SPM are now investigated in animal models of infection (Table 1 and Table 2 for disease models) by investigators worldwide (reviewed in [18]). These include airway, dermatologic, ocular, pain and organ-specific inflammation and tissue injury resulting from collateral damage from excess PMN [18]. The low SPM-doses required to stop ongoing inflammation and promote resolution rely on GPCR receptors via amplifying intracellular signals. Several SPM receptors are identified using library screening, labeled-ligands for specific binding (stereospecific nM K_d) and functional cellular responses. SPM in general do not utilize Ca²⁺ mobilization in leukocytes for signal transduction but rather activate phosphorylation demonstrated using genetically engineered mice (see Table 3). RvE1 specifically binds to ChemR23 [53] and BLT1 to evoke pro-resolving responses. RvE1 activation of ChemR23 enhances macrophage phagocytosis via phosphoprotein-mediated signaling [54]. RvE1 blocks LTB₄ binding and also signals via BLT1 to promote apoptosis of PMN for their clearance by MΦ [55] (LTB₄-BLT1 signals PMN survival). PMN RvE1 signaling involves blocking survival signals, an important difference for PMN in the innate response, where they must undergo timely apoptosis and MΦ efferocytosis to achieve homeostasis.

Table 3.

SPM receptors – Genetically modified mice

Receptor	LM Agonist	Genetic modification	Actions/phenotypes	References
ALX	LXA4 RvD1	Transgenic mice	Accelerated resolution with LXA4 and RvD1 in peritonitis	[56]
		Deficient mice	RvD1 action (e.g. PMN trafficking, miR and cytokine regulation) is reduced in peritonitis	[56]
		Deficient mice	RvD1 actions (reduction of PGE2 and LTB4) is abolished in peritonitis	[57]
		Deficient mice	Reduced protection of 15-epi-LXA4 against intimal hyperplasia after carotid ligation	[190]
		Deficient mice	↑ disease severity (hypothermia and cardiac dysfunction) in sepsis ↓ monocyte recruitment	[191]
ChemR23	RvE1	Transgenic mice	Potentiated RvE1 actions in: ↓ PMN in peritonitis ↓ bone loss	[192]
		Transgenic mice	Heightened RvE1 response in: ↑ PMN phagocytosis of P. gingivalis ↓ PMN influx into the dorsal air pouch	[193]
BLT1	RvE1 (partial)	Deficient mice	RvE1 regulation of PMN infiltration is reduced	[194]
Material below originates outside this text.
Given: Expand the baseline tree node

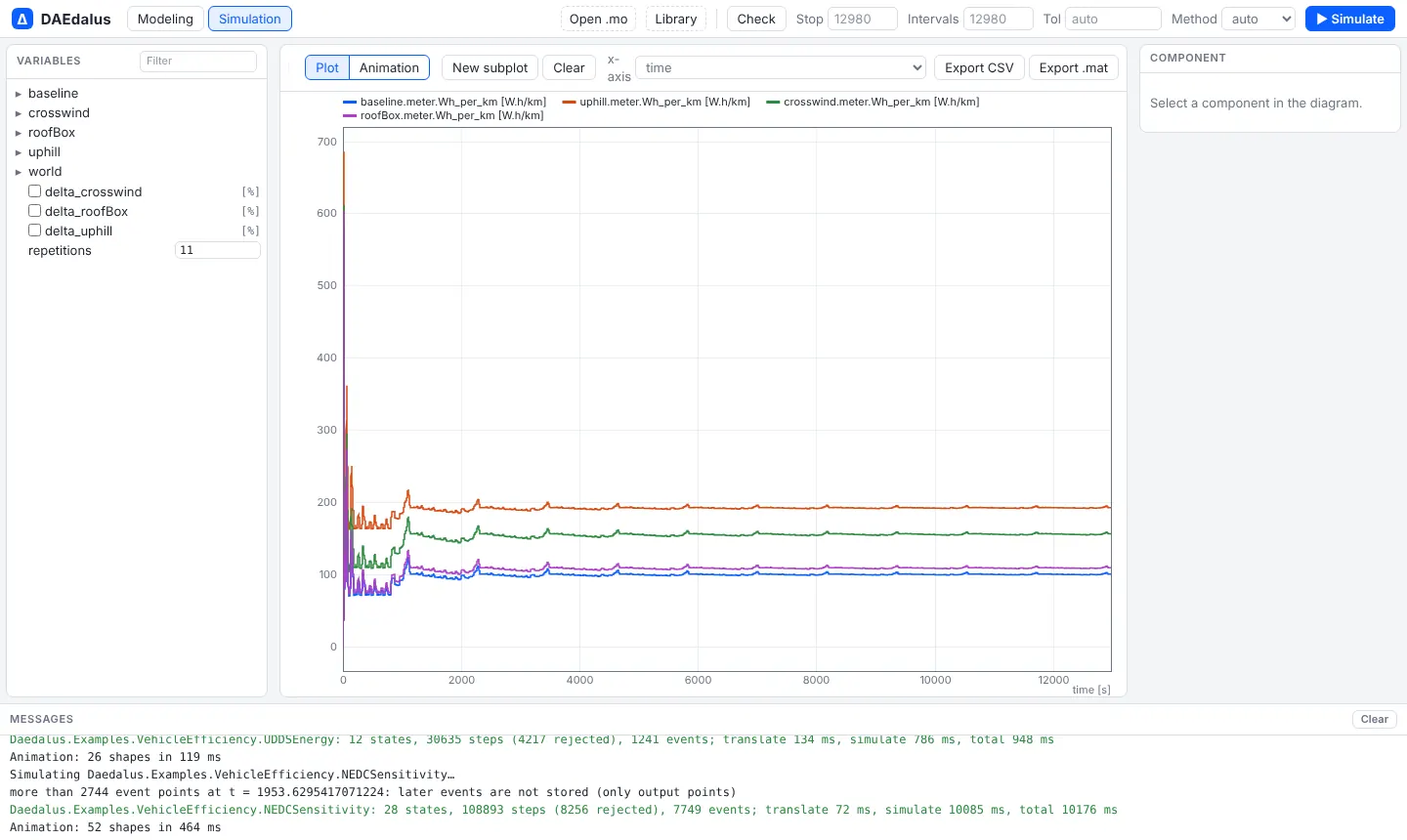Looking at the screenshot, I should click(19, 94).
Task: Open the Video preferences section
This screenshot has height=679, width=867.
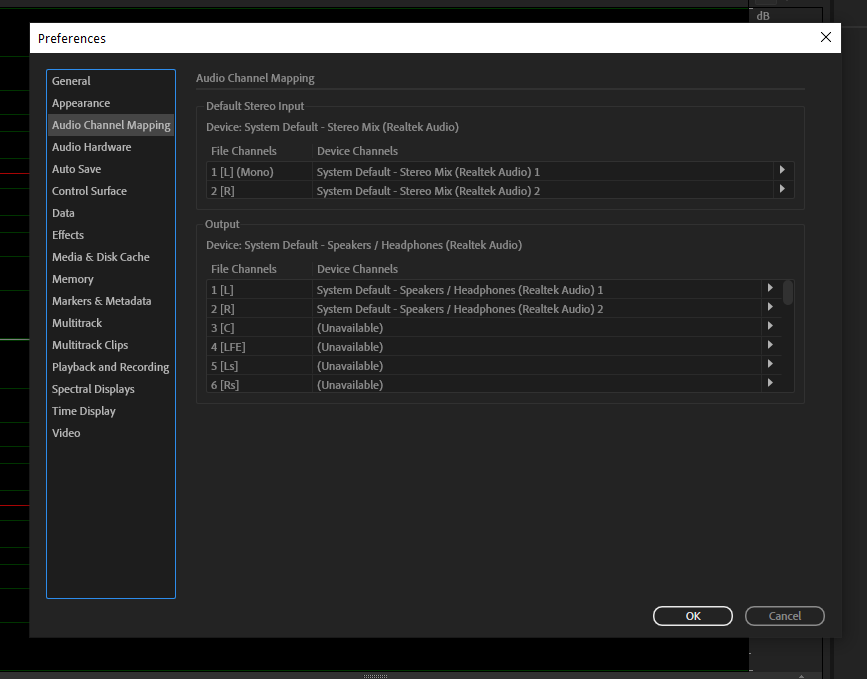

RvD1 binds and activates human GPR32 and shares human and murine LXA₄ receptor (ALX/FPR2) to evoke rapid impedance change with recombinant receptors. Transgenic mice overexpressing human ALX-FPR2 require less RvD1 to stop inflammation [56], and in receptor-deficient mice, RvD1 is apparently without leukocyte actions [57]. Resolution involves specific miR, regulated by SPM receptors [56, 58, 59]. RvD1-GPR32 upregulates miR-208 and IL-10 as well as miR-219, which decreases LTB₄ via regulation of 5-lipoxygenase [58].

miR regulation by SPM is an example of long-term SPM-receptor signaling. SPM receptors acutely signal as well. For example, recombinant RvD1-GPR32 blocks histamine receptor (H₁)-stimulated increases in intracellular Ca²⁺ in CHO cells via rapid stimulation of phosphorylation of H₁ receptor that stops Ca²⁺ mobilization [60]. This form of SPM signaling, first documented with conjunctival goblet cells and RvD1, is also functional in salivary glands [61], is likely to be relevant in human PMN, which rapidly stop and change shape on exposure to SPM [45].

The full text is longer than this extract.